Data Science on Blockchains
What you'll learn
- Learn how the blockchain technology, Web3 and decentralized finance works
- Learn to parse the data from Bitcoin and Ethereum to develop machine learning models on the data
- Mine blockchain data for price prediction
- Mine blockchain data for ransomware payment, darknet market payment and pump/dump scheme detection
- Track investor behavior on multiple DeFi networks on Ethereum
- Python, R or Java programming
- Basic concepts in graph analysis
Bitcoin cryptocurrency and the Blockchain technology that forms the basis of Bitcoin have witnessed an unprecedented attention. As Blockchain applications proliferate, so does the complexity and volume of data stored by Blockchains. Analyzing this data has emerged as an important research topic, already leading to methodological advancements in the information sciences. Although there is a vast quantity of information available, the consequent challenge is to develop tools and algorithms to analyze the large volumes of user-generated content and transactions on blockchains, to glean meaningful insights from Blockchain data. The objective of the course is to train students in data collection, modeling and analysis for blockchain data analytics on public blockchains, such as Bitcoin, Litecoin, Monero, Zcash, Ripple, and Ethereum.
Expectations and Goals
We will teach all core blockchain components with an eye towards building machine learning models on blockchain data. Students will be able to achieve the following learning objectives at the completion of the course.
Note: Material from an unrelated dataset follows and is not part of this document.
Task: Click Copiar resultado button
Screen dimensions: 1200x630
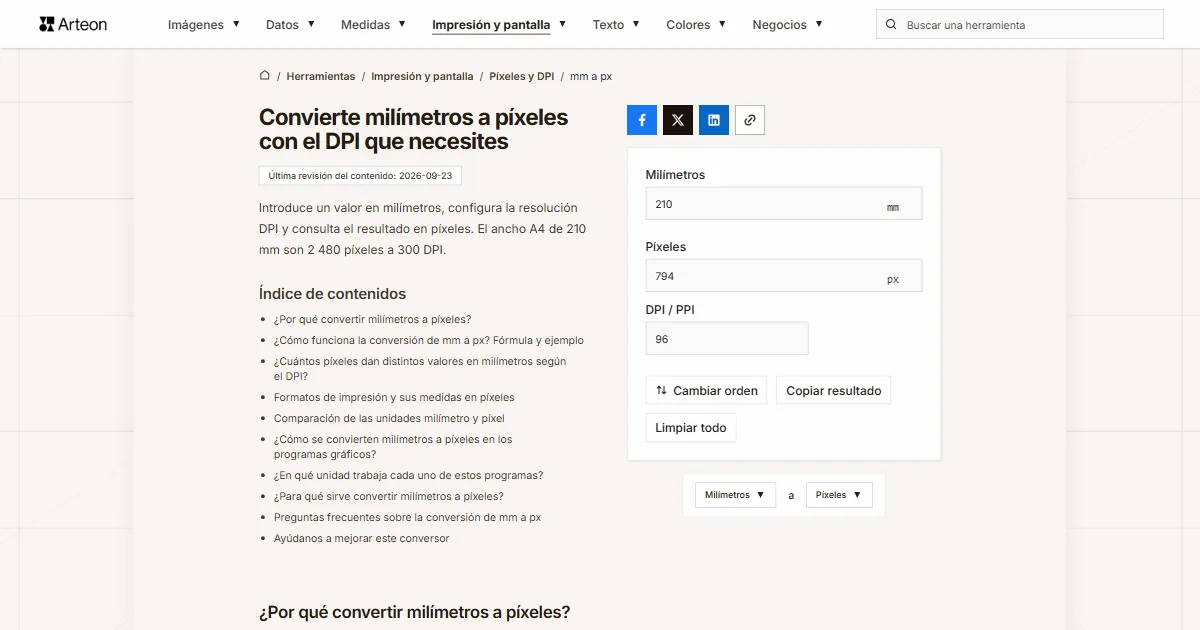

Learn the history of digital currencies and problems that prevented their adoption. What are the real-life use cases of Blockchain? How Blockchain differs from earlier solutions?
Learn the concepts of consensus and proof-of-work in distributed computing to understand and describe how blockchain works.
Learn data models for addresses, transactions and blocks in cryptocurrencies and Blockchain platforms.
Use Java Python and R to extract blockchain blocks and store the transaction network on Bitcoin, Ripple, IOTA and Ethereum blockchains.
Model weighted, directed multi-graph blockchain networks and use graph mining algorithms to identify influential users and their transactions.
Predict cryptocurrency and crypto-asset prices in real time.
Extract and mine data from smart contracts on the Ethereum blockchain.
Who this course is for:
- Data scientists
- Machine learners
- Graduate students
- Blockchain analysts
- Blockchain engineers
Cuneyt Gurcan Akcora is an Assistant Professor of Computer Science and Statistics at the University of Manitoba, Canada. He received his M.S. from State University of New York at Buffalo, the USA, and his Ph.D. from the University of Insubria, Italy. His primary research interests are Data Science on complex networks and large-scale graph analysis, with applications in social, biological, IoT and Blockchain networks. He is a Fulbright Scholarship recipient, and his research works have been published in leading conferences and journals including IEEEtran, NeurIPS, VLDB, ICDM, SDM, IJCAI, and ICDE.
Dr. Murat Kantarcioglu is an Ashbel Smith Professor in the Computer Science Department and Director of the Data Security and Privacy Lab at The University of Texas at Dallas (UTD). He held visiting positions at Harvard Data Privacy Lab and UC Berkeley.
He is the recipient of various awards including NSF CAREER award, the AMIA (American Medical Informatics Association) 2014 Homer R Warner Award and the IEEE ISI (Intelligence and Security Informatics) 2017 Technical Achievement Award for his research in data security and privacy. He is also a fellow of IEEE, AAAS and a distinguished member of ACM.
Yulia R. Gel is Professor in the Department of Mathematical Science at the University of Texas at Dallas and Visiting Scientist at Lawrence Berkeley National Lab. Her research interests include topological and geometric methods for complex networks, blockchain data analytics, statistical foundation of data science, time series analysis, and predictive modeling. She holds a Ph.D in Mathematics, followed by a postdoctoral position in Statistics at the University of Washington. Prior to joining UT Dallas, she was a tenured faculty member at the University of Waterloo, Canada. She also held visiting positions at Johns Hopkins University, University of California, Berkeley, and the Isaac Newton Institute for Mathematical Sciences, Cambridge University, UK.
Her research has been continuously supported by grants from ONR, NASA, NSF, DOE, as well industrial subcontracts. She is a co-author of more than 120 peer-reviewed publications, and her research has been recognized by multiple best paper awards from the American Statistical Association. She served as a Vice President of the International Society on Business and Industrial Statistics (ISBIS), and is a Fellow of the American Statistical Association. She also holds the Distinguished Achievement Medal from the American Statistical Association Section on Statistics and the Environment.